Mayor Eric Adams has continued to push the controversial approach to battling addiction — promising to open three more safe injection sites by 2025 while unveiling vending machines that dispense overdose-reversing naloxone, drug-testing strips and free crack pipes. 

And NYPD told cops to give junkies the go-ahead to shoot up after Albany decriminalized the possession and sale of needles. 

“The city doesn’t know how to handle [the drug epidemic] and is making some deliberate choices in dedicating resources,” Charles Fain Lehman, a fellow at the conservative think tank Manhattan Institute for Public Policy, said, noting the lack of quality-of-life enforcement by police.

“The thing about harm reduction is it’s a band aid,” he added.

Man smokes crack on Waverly Place, near 6th Ave

The city and social service providers have pushed controversial “harm reduction” policies to combat the addiction crisis.
Helayne Seidman

“[The city is saying], ‘We can’t do anything to address people’s substance use disorders, we can’t address community harm, so we’re going to hand out needles and fentanyl strips and hope for the best.’”

The drug crisis, meanwhile, has only worsened.

Overdose deaths in New York City soared by at least 85 percent since March 2019, with 2,865 people dying from drug overdoses in the year ending March 2023, according to preliminary data from the Centers for Disease Control and Prevention.

Since Nov. 2021, when the city opened its safe injection sites, overdose deaths have ticked up 5%, from 2,731. 

Jim Power

Fatal overdoses have soared in New York City, with 2865 people dying in the year ending March 2023, per CDC data.
Helayne Seidman

Cops “lost their lives” and “put themselves at considerable risk to clean this city up,” said retired sergeant Pete Panuccio, 63, who worked in the NYPD’s special anti-crack unit in the 1980s.

“Now it’s a festering dump. People are using drugs everywhere…and nobody cares.”

Patrick Gallahue, a city Health Department spokesman, continued to defend the needle exchange programs, noting they have drastically reduced new HIV cases among drug users. Citywide, cases of HIV have been steadily declining since 2001, per Health Department data.

The health department is making naloxone, treatment, and other support easily accessible to community members as fentanyl deaths reach “crisis levels” in the city, he added.

scene outside Non Solo Piada on W.37th St

A cashier at Non Solo Piada said junkies who get needles from Housing Works nearby steal from their restaurant.
Helayne Seidman

“We care about New Yorkers, and we have an obligation to save lives,” he said.

City Councilwoman Diana Ayala (D-Manhattan/Bronx), who heads the General Welfare Committee, said she understood why concerned residents are focusing on public drug use — but believes a root problem that needs to be addressed is the drug dealers.

“[Residents] want to get rid of [the] problem, which they see as the person with the needle in their arm, but the real problem is the person that’s bringing that drugs to them,” Ayala said.

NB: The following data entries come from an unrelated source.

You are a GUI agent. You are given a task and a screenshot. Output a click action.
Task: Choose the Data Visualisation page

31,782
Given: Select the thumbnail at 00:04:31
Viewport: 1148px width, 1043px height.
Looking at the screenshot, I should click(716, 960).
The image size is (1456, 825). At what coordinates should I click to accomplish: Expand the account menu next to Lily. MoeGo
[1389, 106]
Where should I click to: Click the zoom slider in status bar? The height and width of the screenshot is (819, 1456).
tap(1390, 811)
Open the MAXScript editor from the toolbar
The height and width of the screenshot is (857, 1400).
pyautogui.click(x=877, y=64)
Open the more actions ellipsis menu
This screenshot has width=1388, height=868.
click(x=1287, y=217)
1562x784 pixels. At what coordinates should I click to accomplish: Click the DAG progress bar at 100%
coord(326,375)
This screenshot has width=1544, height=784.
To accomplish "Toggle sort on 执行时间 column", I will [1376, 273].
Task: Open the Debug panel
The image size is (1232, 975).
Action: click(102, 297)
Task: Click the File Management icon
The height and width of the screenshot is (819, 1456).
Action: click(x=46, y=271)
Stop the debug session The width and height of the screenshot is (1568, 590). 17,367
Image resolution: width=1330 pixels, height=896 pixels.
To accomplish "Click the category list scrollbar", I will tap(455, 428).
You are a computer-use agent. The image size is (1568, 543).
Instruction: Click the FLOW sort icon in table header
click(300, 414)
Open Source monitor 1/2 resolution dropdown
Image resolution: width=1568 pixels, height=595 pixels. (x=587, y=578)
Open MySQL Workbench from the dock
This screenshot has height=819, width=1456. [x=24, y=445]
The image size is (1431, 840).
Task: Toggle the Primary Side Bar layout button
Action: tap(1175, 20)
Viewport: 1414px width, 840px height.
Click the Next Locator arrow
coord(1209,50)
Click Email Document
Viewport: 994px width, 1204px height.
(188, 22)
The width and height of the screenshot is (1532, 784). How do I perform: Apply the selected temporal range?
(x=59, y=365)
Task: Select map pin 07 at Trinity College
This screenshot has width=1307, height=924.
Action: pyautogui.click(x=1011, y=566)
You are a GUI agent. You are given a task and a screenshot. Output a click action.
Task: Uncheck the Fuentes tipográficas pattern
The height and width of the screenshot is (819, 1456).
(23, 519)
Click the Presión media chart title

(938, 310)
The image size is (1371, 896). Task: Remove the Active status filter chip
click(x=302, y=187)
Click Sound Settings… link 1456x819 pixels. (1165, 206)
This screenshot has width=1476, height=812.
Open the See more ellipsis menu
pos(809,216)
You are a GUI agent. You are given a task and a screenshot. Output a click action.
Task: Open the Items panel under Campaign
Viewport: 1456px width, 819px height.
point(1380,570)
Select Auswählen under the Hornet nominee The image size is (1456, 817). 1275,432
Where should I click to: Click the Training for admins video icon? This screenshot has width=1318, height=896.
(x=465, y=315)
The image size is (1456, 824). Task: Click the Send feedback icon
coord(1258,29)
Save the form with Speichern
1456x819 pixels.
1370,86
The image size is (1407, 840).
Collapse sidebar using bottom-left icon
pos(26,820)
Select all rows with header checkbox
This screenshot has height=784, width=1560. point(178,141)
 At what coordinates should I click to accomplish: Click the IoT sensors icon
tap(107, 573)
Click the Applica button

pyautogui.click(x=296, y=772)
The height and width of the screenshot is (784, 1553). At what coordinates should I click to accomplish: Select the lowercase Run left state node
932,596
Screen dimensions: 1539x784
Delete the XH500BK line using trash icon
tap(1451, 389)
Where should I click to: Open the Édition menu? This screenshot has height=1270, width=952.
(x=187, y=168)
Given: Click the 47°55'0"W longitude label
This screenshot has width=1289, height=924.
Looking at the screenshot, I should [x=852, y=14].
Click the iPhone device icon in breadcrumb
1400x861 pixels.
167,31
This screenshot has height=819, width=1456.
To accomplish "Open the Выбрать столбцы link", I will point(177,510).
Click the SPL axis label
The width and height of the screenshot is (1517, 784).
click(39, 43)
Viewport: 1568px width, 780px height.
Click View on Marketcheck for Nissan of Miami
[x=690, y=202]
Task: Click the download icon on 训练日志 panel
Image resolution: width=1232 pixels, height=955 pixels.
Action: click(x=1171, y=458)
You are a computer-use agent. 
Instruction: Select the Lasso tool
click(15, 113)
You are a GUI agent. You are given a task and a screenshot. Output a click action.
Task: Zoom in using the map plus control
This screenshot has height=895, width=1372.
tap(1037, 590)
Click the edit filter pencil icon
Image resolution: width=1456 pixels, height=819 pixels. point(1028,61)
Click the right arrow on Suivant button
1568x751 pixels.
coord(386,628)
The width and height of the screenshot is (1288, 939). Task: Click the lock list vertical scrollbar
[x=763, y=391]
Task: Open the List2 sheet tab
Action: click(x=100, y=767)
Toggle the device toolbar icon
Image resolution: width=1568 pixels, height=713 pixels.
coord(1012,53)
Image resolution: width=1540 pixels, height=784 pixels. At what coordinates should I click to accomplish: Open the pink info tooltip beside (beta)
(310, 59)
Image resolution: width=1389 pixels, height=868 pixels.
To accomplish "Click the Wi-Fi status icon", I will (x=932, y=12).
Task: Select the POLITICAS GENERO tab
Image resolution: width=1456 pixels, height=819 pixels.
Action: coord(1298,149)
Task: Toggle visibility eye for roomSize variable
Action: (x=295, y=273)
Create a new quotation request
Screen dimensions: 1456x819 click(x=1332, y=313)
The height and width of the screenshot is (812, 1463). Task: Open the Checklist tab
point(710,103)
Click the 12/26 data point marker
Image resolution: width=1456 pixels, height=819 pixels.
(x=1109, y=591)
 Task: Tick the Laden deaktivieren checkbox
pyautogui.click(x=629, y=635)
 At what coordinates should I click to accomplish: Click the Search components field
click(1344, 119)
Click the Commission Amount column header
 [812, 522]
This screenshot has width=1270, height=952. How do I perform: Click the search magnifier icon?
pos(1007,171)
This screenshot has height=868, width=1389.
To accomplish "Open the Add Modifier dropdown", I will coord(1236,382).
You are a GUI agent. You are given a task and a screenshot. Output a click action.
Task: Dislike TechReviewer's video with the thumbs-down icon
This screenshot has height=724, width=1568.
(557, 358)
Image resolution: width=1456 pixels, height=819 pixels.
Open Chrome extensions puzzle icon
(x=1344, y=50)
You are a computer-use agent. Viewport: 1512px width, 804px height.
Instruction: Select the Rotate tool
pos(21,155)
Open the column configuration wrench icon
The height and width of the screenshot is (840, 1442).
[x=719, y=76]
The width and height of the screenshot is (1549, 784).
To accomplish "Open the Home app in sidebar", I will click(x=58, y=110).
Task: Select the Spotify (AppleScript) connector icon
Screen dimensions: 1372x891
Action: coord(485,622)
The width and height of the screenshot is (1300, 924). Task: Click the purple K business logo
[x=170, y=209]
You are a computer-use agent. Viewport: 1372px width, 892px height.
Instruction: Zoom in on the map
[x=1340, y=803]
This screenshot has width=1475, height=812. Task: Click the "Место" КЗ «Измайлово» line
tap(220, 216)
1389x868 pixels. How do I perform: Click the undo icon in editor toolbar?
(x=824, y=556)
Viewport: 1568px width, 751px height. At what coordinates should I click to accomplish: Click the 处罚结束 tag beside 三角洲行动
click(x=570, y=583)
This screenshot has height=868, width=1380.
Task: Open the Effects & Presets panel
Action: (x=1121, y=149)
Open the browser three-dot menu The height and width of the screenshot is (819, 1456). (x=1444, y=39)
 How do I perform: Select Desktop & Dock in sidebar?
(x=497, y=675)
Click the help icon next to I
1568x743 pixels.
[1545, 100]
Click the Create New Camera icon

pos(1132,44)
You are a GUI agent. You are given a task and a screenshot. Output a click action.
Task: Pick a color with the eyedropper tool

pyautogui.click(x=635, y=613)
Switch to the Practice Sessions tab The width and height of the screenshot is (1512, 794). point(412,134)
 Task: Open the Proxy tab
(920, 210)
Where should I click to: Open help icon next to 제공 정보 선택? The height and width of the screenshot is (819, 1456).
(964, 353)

Jerry Scupp, vice president of the Garment District Alliance, noted that since their area is a magnet for addicts, legislators, and city leaders could tackle the scourge of public drug use by introducing stronger penalties for drug dealing and related offenses.

“[These nonprofits] are not servicing the local population — it’s bringing in [a] lot of people who are vulnerable into this neighborhood, and we feel they’re being preyed upon by the drug dealers,” Scupp said.

“We feel like there should be some more substantial consequences for people who sold drugs in these area.”